● Kutipan Sumber
%%
Surabaya (Trigger.id) – Dalam Kitab Al-Hikam karya Ibnu Atha’illah al-Iskandari, diterangkan sebuah nasehat: “Janganlah kalian saling mendengki, janganlah saling memarahi, janganlah saling menghindar. Jadilah kalian semua, wahai hamba Allah, sebagai saudara”.
Pesan menjaga persaudaraan seperti yang disampaikan Ibnu Athaillah, banyak diulas di dalam Al-Qur’an maupun Hadis. Dan di negara kita sendiri, pesan tentang pentingnya menjaga persaudaraan, telah tegas direlevansikan dengan hubungan anak bangsa. Hal ini disampaikan oleh KH. M. Hasyim Asy’ari pada medio 1936 sebagai bentuk menyikapi perselisihan para ulama terkait khilafiyah dan furu’iyah (perbedaan pendapat).
“Janganlah kalian jadikan perdebatan itu menjadi sebab perpecahan, pertengkaran dan permusuh-musuhan…. Ataukah kita teruskan perpecahan, saling menghina dan menjatuhkan; saling mendengki kembali kepada kesesatan lama? Padahal agama kita satu: Islam. Madzab kita satu: (Imam) Syafi’i. Daerah kita juga satu: Indonesia (waktu itu sebutannya, Jawa).”
Nasehat-nasehat tersebut sangat jelas sebagai pengingat agar sesama mukmin menjaga ukhuwah (persaudaraan), yang hal ini bertujuan mempererat persaudaraan sesama mukmin maupun sesama generasi bangsa. Dalam Islam, momentum spirit persaudaraan sesama anak bangsa adalah saat menyatunya sahabat Anshar dengan Muhajirin.
Pada saat itu, 12 Ramadhan tahun pertama setelah hijrah, Rasulullah SAW mempersaudarakan kedua kaum tersebut sebagai sesama saudara mukmin yang kemudian bersatu padu melawan kafir pada perang Khandaq.
%%
● Tugas yang Dikerjakan
(a) Tulis ulang bagian teks tentang persaudaraan yang dibuka dengan kata-kata "Pada saat itu, 12" dan ditutup dengan "pada perang Khandaq.", dengan mengganti "Rasulullah SAW" menjadi "Nabi Muhammad SAW".
(b) Jawablah pertanyaan berikut berdasarkan teks tentang persaudaraan.
(i) Siapa penulis Kitab Al-Hikam?
(ii) Kapan KH. M. Hasyim Asy'ari menyampaikan pesan tentang menjaga persaudaraan?
(iii) Pada tanggal berapa Rasulullah SAW mempersaudarakan kaum Anshar dengan Muhajirin?
(c) Teruskan teks tentang persaudaraan, dimulai setelah kalimat terakhir yang tertera.
Catatan berikut merupakan bahan tersendiri yang terpisah dari teks tentang persaudaraan.

● Baris data
%%
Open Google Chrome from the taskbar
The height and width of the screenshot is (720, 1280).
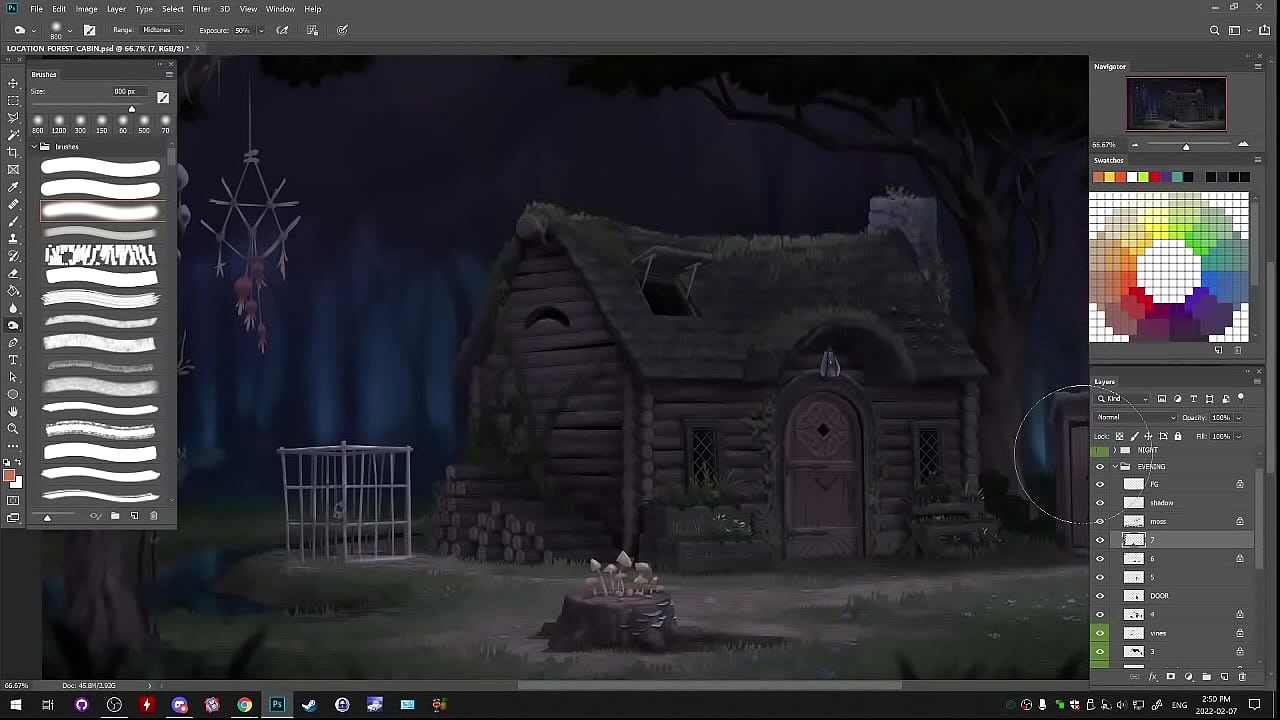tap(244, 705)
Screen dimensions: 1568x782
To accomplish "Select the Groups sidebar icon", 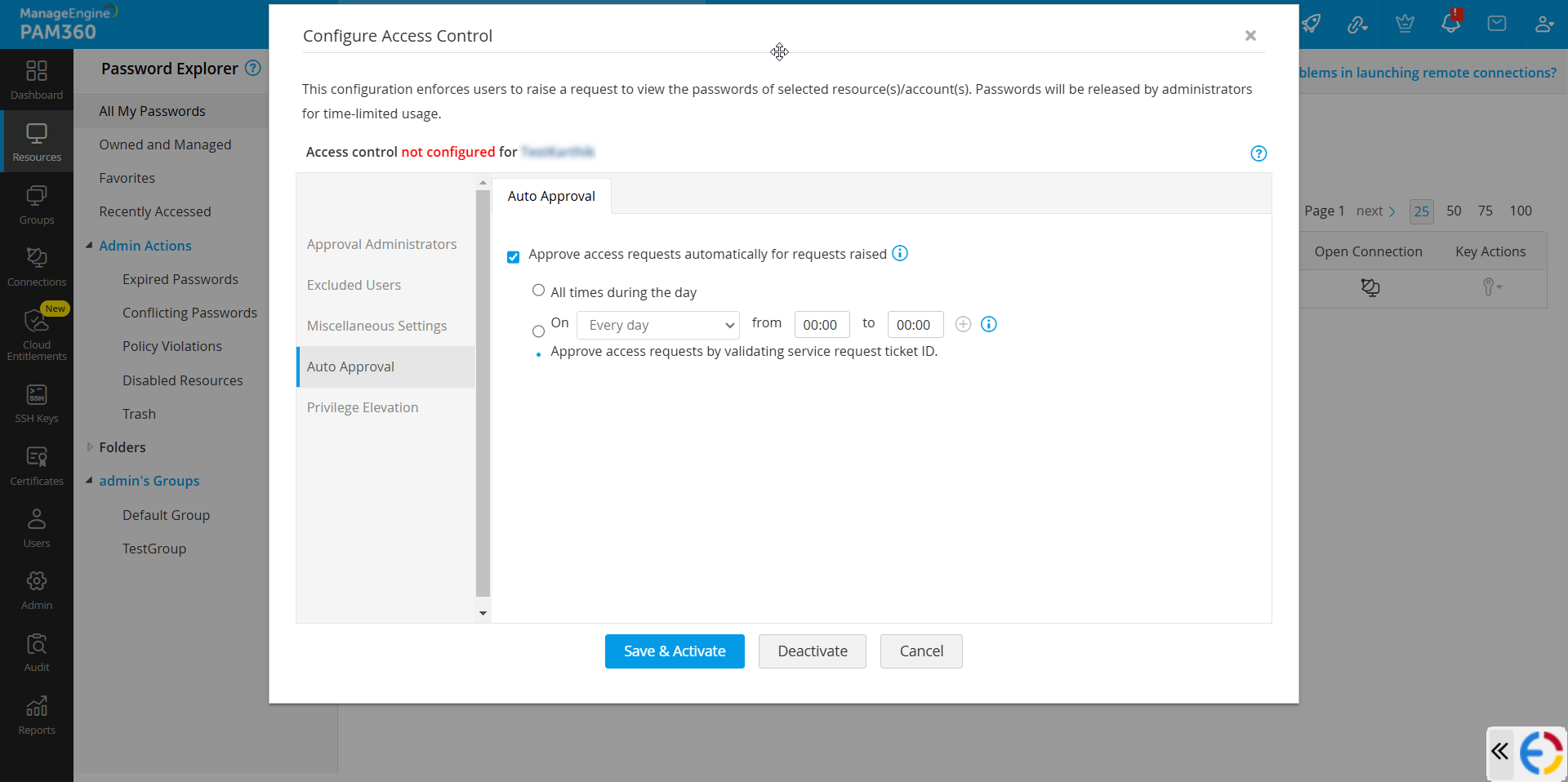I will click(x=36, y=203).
%%
● Jawaban Berurutan
(a)
Pada saat itu, 12 Ramadhan tahun pertama setelah hijrah, Nabi Muhammad SAW mempersaudarakan kedua kaum tersebut sebagai sesama saudara mukmin yang kemudian bersatu padu melawan kafir pada perang Khandaq.

(b)
(i) Ibnu Atha'illah al-Iskandari.
(ii) Pada medio 1936.
(iii) Pada 12 Ramadhan tahun pertama setelah hijrah.

(c)
Potret persaudaraan mereka dijelaskan dalam kitab Shahih Bukhari hadis nomor 2704: “Dari Anas r.a, dia berkata: Rasulullah SAW berangkat ke Khandaq (parit). Ketika itu orang-orang Muhajirin dan Anshar menggali di pagi yang dingin, di antara mereka tidak ada hamba sahaya yang bekerja demikian untuk mereka. Ketika beliau melihat kelelahan dan lapar pada mereka, beliau bersabda: “Wahai Allah, sesungguhnya kehidupan itu adalah kehidupan akhirat, maka ampunilah orang-orang Anshar dan Muhajirin.” Mendengar sabda Rasulullah, mereka pun menjawab: “Kami adalah orang-orang yang berbai’at kepada Muhammad untuk berjihad selama kita masih (hidup) selama-lamanya.”
Dalam kehidupan di masa sekarang, seyogyanya potret persaudaraan yang telah dicontohkan pada bulan Ramadhan saat itu, dapat diteladani dengan baik demi kelangsungan negeri kita sendiri. Semangat perdamaian dan cinta kasih dalam bulan suci ini, akan menjadi investasi kebaikan yang besar bagi anak cucu kita kelak.
Hikmah dari persaudaraan, bukan hanya menjadi modal sosial atau solidaritas yang bermanfaat bagi sesam manusia, namun juga bagian dari refleksi penghambaan diri pada Allah SWT melalui penerapan ibadah mu’amalah. Dalam Islam, dijelaskan pentingnya internalisasi diri bahwa sesama orang mu’min bagaikan anggota tubuh, sesuai kitab Shahih Bukhari hadis nomor 5703 dijelaskan:
Bahwa Rasulullah Saw bersabda: “Kamu melihat orang-orang mu’min dalam kasih sayang, cinta mencintai dan belas kasih mereka seperti tubuh. Apabila tubuh itu mengaduh karena salah satu anggota badan (sakit), maka seluruh tubuh itu memanggilnya dengan jaga dan (dari) demam.”
Dengan begitu, jika sesama manusia menyadari bahwa semuanya merupakan saudara, maka hubungan sosial pun terjalin kuat dan sebaliknya, menghindari segala perilaku yang menyakiti sesama saudaranya, terlebih sesama anak bangsa.
Terlebih, kita yang terlahir dalam sebuah bangsa, secara otomatis memiliki sejarah dengan nenek moyang sesama anak bangsa lainnya. Bisa jadi pun, kita pun berkerabat dengan pertalian nasab pendahulu. Dan dalam hadis telah diterangkan:
“Pelajarilah dari nasab-nasabmu apa yang kamu dapat bersilaturrahim dengannya, karena sesungguhnya silaturahim itu menyenangkan keluarga, memperbanyak harta dan memperpanjang umur.” (HR. Ahmad, Kitab Al-Jami’us Shaghier, hadis nomor 3319).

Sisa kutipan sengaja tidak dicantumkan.